Shine the spotlight on Los Angeles because the market fundamentals are hot! Insiders know about tight the supply in the housing market as the metropolitan population keeps growing. That same population expansion influences commercial real estate submarkets like multifamily and industrial.
The easy answer is Los Angeles’ infrastructure. The Port of Los Angeles is one of the busiest in the United States. East is the Inland Empire with its expanding manufacturing, warehousing, and distribution hubs. Together, LA and the Inland Empire have around 8 million residents.
Changes to how Americans buy products means retailers need to place goods closer to the urban centers. This is putting pressure on warehousing and fulfillment demands. Add up the population and demands, and it’s no wonder why Los Angeles’ warehousing market continues reporting historically low vacancy rates.
The UCLA Anderson/ Allen Matkins annual forecast notes, “demand has slowed a bit from its recent peak, but it is still very high throughout Southern California. With high occupancy rates and an improvement in market conditions, panelists predict an increase in rental rates and a market that will continue to drive new industrial structure construction.”

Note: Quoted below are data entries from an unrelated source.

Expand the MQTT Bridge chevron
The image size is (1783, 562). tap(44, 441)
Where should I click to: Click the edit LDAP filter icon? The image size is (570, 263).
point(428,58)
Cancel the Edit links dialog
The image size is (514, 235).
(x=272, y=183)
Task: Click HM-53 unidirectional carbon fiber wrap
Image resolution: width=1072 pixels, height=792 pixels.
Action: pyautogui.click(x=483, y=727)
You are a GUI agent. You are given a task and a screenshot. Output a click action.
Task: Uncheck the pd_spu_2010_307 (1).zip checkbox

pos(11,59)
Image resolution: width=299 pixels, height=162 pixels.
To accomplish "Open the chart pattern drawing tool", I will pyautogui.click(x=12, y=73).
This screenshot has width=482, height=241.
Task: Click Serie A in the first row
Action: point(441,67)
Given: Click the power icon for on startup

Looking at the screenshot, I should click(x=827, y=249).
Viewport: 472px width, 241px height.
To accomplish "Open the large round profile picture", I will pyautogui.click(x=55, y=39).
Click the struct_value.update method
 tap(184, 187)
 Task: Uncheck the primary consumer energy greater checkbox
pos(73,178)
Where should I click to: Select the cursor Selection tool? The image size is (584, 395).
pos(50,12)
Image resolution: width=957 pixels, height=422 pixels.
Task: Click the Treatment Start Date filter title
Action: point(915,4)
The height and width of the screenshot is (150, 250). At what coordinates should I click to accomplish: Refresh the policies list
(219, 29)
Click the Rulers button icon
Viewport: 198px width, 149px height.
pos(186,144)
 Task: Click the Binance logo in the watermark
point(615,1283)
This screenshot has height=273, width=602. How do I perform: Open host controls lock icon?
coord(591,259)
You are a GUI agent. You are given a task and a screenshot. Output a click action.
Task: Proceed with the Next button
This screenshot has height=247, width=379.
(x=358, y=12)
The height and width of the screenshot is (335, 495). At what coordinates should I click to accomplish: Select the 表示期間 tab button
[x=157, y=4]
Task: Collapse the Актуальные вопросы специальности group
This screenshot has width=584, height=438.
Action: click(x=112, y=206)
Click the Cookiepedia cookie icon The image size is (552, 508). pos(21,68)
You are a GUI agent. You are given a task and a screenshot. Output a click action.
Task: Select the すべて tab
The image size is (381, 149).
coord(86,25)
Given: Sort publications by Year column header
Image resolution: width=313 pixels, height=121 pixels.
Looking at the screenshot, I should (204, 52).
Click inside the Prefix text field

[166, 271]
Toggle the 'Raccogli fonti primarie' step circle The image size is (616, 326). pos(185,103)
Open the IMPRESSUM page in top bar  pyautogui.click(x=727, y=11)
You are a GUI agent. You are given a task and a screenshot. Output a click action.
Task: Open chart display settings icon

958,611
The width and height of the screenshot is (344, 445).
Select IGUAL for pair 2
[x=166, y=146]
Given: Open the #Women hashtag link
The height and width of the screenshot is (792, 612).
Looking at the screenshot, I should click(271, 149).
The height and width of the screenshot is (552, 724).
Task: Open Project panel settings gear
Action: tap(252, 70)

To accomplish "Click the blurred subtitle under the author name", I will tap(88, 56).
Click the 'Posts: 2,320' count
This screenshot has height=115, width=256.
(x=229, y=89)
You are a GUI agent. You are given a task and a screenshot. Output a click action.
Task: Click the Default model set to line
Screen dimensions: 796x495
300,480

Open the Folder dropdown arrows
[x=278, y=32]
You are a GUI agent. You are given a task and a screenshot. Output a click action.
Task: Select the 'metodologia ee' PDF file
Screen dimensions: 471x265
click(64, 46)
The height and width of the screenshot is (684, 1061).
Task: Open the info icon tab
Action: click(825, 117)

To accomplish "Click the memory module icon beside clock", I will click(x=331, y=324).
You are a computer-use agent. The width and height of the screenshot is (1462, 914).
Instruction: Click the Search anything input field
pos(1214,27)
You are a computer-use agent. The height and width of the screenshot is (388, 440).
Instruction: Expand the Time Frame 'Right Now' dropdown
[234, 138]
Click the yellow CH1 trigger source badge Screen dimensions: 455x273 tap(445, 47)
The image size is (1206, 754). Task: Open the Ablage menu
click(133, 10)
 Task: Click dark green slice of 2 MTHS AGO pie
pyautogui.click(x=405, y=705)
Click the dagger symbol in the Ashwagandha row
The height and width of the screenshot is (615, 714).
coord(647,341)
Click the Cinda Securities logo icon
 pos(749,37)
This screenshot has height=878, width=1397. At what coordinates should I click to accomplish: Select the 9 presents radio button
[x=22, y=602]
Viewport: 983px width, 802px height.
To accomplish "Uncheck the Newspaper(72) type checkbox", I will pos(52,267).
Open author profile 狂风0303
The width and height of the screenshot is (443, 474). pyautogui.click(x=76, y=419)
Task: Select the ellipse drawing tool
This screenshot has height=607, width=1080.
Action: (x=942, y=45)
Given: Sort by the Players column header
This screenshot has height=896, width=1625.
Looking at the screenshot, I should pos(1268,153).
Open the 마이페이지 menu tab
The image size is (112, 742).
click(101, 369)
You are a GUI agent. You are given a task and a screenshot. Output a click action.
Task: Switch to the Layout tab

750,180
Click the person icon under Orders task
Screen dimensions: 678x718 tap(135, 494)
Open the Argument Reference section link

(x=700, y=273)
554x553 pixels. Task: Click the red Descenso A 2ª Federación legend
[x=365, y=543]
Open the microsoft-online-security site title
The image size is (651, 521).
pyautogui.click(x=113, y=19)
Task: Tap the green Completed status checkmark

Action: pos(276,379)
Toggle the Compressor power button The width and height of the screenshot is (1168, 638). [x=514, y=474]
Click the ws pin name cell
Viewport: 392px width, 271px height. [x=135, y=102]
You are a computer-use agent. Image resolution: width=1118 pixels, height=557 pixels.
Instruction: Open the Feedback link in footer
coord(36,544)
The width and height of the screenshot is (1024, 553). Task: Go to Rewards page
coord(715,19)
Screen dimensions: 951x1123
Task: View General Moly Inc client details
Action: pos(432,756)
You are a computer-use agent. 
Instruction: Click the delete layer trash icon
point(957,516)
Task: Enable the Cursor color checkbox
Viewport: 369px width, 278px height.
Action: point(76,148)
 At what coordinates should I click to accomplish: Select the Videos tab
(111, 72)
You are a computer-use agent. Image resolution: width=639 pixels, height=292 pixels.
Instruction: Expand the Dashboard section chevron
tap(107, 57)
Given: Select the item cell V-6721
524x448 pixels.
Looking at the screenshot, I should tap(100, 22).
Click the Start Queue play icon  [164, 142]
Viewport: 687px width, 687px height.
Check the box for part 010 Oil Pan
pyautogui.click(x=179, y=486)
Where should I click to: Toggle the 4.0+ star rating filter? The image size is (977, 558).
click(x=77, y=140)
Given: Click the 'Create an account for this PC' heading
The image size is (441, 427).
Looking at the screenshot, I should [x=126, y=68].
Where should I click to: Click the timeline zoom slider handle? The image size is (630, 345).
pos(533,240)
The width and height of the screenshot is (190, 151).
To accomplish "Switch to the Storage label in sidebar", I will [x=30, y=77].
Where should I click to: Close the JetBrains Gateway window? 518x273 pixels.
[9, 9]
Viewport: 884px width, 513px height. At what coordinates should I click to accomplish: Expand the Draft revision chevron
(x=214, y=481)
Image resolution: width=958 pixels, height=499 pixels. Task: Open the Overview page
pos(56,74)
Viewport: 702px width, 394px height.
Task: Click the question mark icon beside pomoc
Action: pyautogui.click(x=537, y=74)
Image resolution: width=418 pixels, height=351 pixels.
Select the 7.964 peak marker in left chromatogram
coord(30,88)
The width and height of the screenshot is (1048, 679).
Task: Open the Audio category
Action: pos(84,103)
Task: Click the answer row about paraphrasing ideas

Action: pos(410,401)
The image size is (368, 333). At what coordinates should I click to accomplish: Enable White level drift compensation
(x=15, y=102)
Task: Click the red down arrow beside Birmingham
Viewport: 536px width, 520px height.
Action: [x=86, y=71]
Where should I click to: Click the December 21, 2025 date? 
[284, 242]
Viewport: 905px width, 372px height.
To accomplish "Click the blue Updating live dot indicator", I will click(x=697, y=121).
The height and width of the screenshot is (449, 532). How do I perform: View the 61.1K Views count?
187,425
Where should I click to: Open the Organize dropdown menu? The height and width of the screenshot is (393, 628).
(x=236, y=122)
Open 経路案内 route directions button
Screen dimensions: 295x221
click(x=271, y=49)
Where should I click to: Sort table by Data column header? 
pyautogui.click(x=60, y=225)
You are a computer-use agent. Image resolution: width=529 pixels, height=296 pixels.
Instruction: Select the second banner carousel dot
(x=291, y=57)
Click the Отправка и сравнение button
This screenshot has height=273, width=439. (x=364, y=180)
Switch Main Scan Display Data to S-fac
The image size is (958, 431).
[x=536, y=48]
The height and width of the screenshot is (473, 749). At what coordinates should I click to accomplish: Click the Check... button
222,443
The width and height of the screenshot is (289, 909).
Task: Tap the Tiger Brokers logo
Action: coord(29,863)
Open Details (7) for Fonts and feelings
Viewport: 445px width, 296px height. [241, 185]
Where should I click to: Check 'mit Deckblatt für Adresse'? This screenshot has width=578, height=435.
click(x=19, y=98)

Additionally, the recent tax overhaul favors commercial real estate, like industrial properties. Investors and developers expect a better return on their investments in this commercial submarket.
The Californian housing crisis is no secret. Affording a single family home is beyond the reach of many residents, and the newly reduced tax breaks on homeownership make buying a home even less attractive. Nonetheless, companies continue to lure talent to Southern California. The diverse job market is one of the drivers of population growth.
An urban planning professor at the University of Southern California says the state has produced too little housing units, and most are the wrong kind. “The housing it has produced is often located far from jobs and transit, or is too expensive for low and sometimes even middle-income people to afford.”
Enter multifamily. Laurie Lustig-Bower, Executive VP at CBRE, says the multifamily market, “vacancy rate is at 3.8 percent and poised to stay under 5 percent for next five years.” She predicts rents will start to rise again after that.
There is a strong and immediate need for more multifamily properties as a method of addressing the housing crisis. More housing units are needed that are both affordable and in key locations. In the UCLA/ Allen Matkins survey, around 66 percent of the panelists planned to develop multifamily housing across California.
Despite the anticipated growth, vacancy rates in Southern California are expected to stay neutral or increase just slightly over the next ten years.
As long as people keep moving to LA, real estate leaders surveyed in the annual UCLA Anderson/ Allen Matkins study believe demand in these sectors will persist. Developers and investors working on projects now in these two sectors are more likely to have a strong return on their investment.